In the end, their recommendations included new leadership training, school and district value-defining workshops, goal-setting activities and streamlined internal communications. Empowering teacher voices to enhance their sense of investment in the district was a common thread. The qualitative nature of the project and the complexities of working on, as Benck puts it, “one big people-oriented system” necessitated multifaceted strategies to encourage long-term change.

“Culture change work is hard,” adds Maderal, a senior who will graduate in May 2021.

But the students say tackling such a challenging assignment in the course, taught by senior lecturer Terry Mann, has given them enduring lessons to carry forward into their careers.

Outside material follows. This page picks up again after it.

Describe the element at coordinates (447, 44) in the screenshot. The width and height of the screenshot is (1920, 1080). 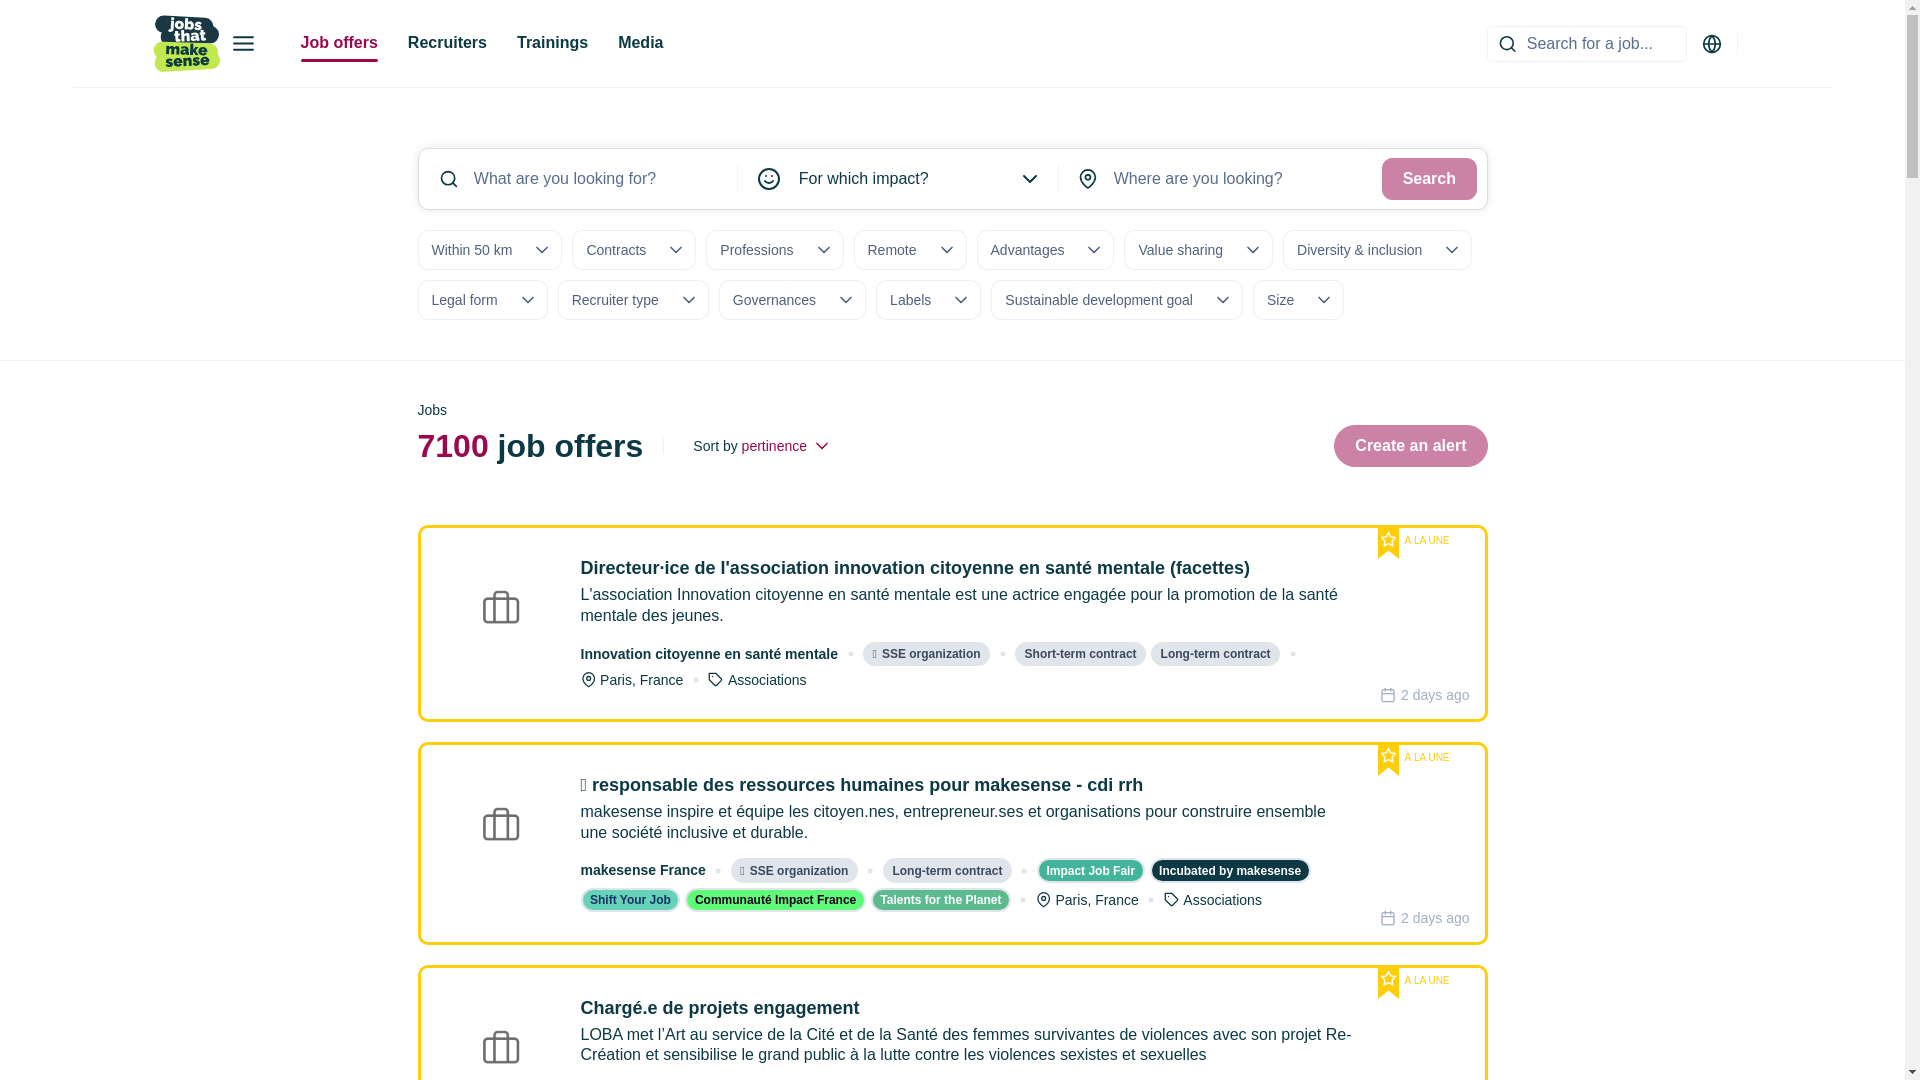
I see `Recruiters` at that location. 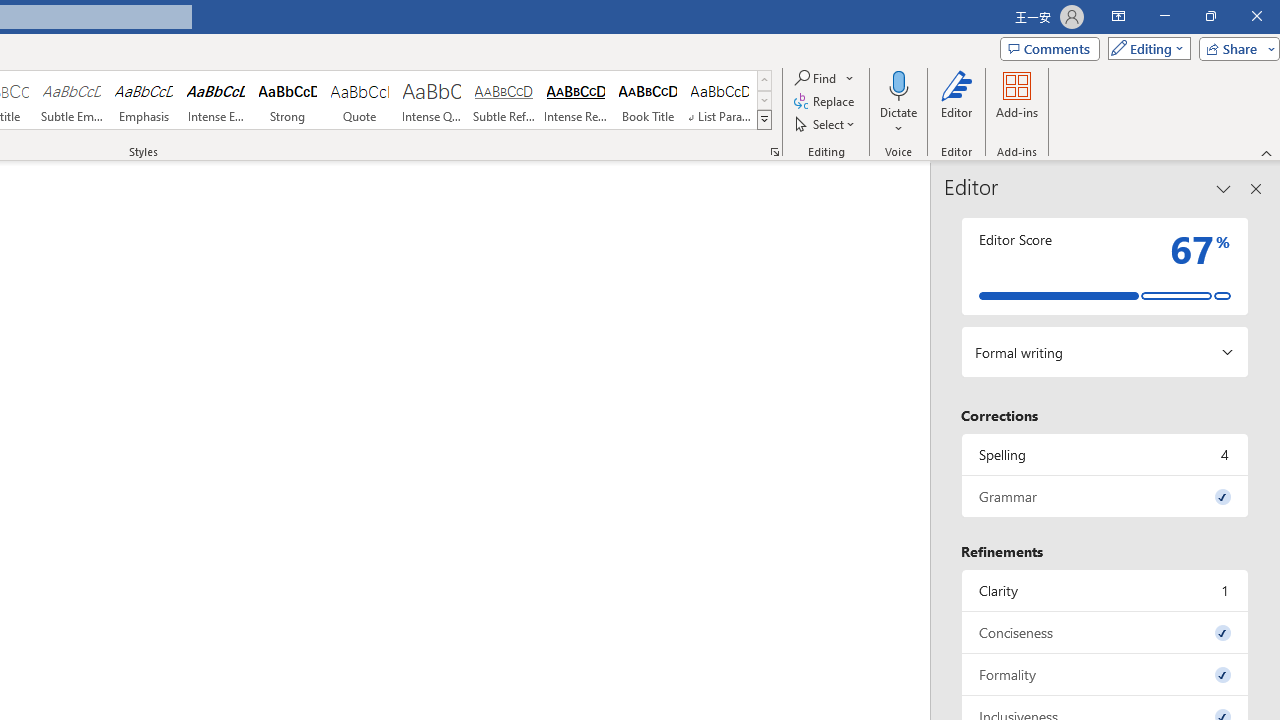 I want to click on Subtle Emphasis, so click(x=71, y=100).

“If you can get your hands dirty in a real system, especially a nontraditional engineering environment, it really puts your skills to the test,” says Parks, who also graduated in December 2020. “This is going to help me in the real world—I won’t say more than any of my other experiences at UW, because they’ll all contribute—but this one’s going to be a key to me succeeding in private or public industry.”

Wermuth says the district is already implementing some of the students’ suggestions.

“The students went above and beyond in providing us information and just a really different way to look at the problem that’s occurring in our district and occurring in a lot of other rural districts across the state of Wisconsin,” says Wermuth. “We’re going to change some processes and practices that we have in the district to allow teachers more voice in the decision-making.”